The elements are all initially zeros. N and Q (numbers of elements and queries) are up to 1e5. And 0 <= l <= r <= 1e9.

An intuitive idea (if the number of bits was small) is:

- for the 1st query type: xor elements in the range [x,y] with (2^(r+1)-1 xor 2^(l)-1) (can be done easily using range update structures)
- for the 2nd query type: just check if the xth elements is equal to the yth elements using a point query

But the number of bits is very large, I noticed from people's solutions that they hashed 2^x for all x that appeared in the first query type (l and r) to represent them in smaller numbers.
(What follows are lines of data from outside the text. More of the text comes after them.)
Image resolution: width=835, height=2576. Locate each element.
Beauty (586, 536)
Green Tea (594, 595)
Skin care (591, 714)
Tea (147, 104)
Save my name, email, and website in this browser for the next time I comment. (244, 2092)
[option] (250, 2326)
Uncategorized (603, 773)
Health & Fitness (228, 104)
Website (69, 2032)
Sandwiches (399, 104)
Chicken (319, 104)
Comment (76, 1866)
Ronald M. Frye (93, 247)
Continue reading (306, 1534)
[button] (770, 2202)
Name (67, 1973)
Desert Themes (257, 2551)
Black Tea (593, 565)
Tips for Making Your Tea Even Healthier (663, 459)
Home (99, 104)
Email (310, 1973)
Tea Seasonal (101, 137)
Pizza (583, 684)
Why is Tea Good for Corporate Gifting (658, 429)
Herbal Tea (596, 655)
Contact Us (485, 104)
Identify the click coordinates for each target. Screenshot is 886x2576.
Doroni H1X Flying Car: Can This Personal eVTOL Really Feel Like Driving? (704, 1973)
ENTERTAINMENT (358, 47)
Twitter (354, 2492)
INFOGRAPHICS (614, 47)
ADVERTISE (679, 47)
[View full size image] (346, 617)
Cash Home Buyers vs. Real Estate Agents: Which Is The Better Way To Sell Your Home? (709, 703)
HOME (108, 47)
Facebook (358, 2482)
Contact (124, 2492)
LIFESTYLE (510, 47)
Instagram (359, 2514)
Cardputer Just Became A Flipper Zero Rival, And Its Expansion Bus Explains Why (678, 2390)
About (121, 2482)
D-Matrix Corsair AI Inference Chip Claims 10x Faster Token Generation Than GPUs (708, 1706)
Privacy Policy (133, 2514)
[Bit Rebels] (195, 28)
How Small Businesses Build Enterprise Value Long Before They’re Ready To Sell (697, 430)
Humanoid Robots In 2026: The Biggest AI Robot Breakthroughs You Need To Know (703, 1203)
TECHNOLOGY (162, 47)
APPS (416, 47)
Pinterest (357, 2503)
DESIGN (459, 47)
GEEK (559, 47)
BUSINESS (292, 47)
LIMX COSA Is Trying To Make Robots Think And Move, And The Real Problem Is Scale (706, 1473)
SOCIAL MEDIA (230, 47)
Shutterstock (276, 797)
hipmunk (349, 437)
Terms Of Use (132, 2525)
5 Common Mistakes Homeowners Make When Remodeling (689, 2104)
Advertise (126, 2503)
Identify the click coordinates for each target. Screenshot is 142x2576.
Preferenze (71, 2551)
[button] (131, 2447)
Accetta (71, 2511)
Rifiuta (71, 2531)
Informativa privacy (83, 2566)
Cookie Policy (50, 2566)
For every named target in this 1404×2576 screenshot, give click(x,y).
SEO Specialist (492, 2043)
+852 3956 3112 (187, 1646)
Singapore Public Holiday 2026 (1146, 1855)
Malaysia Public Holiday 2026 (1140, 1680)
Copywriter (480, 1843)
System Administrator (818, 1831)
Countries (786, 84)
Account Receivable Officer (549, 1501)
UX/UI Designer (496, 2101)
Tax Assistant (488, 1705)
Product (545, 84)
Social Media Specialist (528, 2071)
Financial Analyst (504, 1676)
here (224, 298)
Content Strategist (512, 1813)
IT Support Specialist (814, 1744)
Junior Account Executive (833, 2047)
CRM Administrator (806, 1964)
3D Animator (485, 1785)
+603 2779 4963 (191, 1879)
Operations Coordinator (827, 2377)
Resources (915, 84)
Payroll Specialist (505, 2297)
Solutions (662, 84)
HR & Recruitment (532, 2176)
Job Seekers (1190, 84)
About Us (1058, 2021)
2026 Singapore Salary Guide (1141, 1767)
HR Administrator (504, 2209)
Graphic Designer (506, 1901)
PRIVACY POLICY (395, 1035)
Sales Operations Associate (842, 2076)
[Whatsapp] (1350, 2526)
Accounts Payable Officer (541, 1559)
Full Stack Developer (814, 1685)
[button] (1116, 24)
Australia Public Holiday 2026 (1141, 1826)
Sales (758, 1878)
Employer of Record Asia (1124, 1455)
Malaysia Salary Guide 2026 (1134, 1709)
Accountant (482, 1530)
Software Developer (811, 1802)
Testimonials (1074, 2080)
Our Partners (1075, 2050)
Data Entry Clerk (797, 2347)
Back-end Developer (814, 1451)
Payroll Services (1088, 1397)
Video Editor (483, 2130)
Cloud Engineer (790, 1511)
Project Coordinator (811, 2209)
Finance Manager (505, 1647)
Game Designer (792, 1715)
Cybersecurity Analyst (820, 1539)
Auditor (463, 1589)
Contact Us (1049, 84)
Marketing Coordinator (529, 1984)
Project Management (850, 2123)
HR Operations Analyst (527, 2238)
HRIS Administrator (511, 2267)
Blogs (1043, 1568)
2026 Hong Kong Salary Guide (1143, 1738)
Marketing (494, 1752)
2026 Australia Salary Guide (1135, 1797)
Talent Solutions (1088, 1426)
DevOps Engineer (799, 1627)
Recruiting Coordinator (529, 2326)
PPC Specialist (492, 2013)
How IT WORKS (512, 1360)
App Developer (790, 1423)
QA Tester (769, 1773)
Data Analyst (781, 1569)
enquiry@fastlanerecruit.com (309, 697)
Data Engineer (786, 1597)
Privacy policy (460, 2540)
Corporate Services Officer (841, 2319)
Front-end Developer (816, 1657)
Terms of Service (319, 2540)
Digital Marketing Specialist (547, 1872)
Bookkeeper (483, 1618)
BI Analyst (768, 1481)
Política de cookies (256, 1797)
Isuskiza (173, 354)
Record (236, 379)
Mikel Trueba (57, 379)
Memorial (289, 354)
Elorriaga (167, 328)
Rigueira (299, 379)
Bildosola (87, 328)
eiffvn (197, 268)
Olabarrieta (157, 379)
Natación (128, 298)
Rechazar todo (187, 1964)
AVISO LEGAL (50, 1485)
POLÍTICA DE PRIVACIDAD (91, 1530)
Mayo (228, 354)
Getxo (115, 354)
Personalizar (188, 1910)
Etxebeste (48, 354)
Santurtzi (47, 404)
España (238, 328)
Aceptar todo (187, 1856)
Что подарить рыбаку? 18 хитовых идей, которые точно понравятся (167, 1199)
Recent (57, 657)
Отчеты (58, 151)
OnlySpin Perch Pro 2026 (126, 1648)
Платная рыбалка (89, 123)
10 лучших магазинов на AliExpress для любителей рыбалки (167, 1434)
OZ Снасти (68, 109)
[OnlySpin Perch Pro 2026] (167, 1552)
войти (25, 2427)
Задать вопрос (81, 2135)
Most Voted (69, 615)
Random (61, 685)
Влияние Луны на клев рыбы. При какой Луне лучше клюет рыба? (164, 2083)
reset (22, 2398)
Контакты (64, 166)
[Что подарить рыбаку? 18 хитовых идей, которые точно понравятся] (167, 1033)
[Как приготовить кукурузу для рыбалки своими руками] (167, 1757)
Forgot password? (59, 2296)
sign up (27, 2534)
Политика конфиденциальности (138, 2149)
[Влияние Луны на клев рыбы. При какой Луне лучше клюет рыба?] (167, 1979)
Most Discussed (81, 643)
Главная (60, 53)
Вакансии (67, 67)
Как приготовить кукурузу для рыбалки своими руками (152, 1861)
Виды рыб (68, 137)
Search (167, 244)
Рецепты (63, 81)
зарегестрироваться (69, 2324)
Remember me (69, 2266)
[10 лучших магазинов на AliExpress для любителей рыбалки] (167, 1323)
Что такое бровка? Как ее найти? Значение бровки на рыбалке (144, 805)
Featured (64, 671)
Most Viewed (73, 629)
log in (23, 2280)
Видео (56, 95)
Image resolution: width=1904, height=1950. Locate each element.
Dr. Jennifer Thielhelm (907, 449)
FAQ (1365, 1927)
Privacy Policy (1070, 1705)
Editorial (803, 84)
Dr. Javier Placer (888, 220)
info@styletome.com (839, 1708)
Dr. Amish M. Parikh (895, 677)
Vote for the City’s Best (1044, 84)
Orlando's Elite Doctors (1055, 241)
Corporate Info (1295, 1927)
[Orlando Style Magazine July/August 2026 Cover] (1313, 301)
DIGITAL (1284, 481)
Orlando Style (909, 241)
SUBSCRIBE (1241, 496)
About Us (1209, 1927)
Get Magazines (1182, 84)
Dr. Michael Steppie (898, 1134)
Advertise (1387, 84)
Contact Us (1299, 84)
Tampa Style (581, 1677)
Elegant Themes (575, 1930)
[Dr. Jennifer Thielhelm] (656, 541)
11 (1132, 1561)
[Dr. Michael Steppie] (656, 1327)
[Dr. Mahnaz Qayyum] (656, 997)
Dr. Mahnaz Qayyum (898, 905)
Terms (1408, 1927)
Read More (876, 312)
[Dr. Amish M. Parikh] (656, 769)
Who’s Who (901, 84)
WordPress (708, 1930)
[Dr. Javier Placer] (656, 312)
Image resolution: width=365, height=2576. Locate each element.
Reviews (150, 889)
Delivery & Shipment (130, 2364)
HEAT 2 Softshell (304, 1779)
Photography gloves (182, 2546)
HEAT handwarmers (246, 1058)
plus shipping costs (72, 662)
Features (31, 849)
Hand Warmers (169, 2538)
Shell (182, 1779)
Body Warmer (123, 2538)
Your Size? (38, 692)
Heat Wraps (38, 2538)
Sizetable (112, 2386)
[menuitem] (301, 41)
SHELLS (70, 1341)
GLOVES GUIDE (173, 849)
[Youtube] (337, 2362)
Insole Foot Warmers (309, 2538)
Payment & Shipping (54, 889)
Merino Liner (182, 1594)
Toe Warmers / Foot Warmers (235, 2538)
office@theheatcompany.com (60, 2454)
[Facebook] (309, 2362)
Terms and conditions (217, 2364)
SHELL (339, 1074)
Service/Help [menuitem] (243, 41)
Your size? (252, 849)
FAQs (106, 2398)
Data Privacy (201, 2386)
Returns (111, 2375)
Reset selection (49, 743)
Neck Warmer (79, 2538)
So any mask which was originally (2^(r+1)-1 xor 2^(l)-1) maps to a another mask which is (hash(r+1) xor hash(l)). and the original combination of 1e9+1 bits for any element will map to a combination of smaller number of bits.

This type of solution has two sides in the second query type:

- if the answer is Yes, it is guaranteed that this solution will output Yes.
- if the answer is No, it may happen that that two different combination of 1e9+1 bits map to the same combination in the smaller number of bits, and hence the solution will output Yes.

What is the probability that the problem in the second side happens if (for example) the hash for any 2^x was a long long in the form of (rand()<<32)|rand())?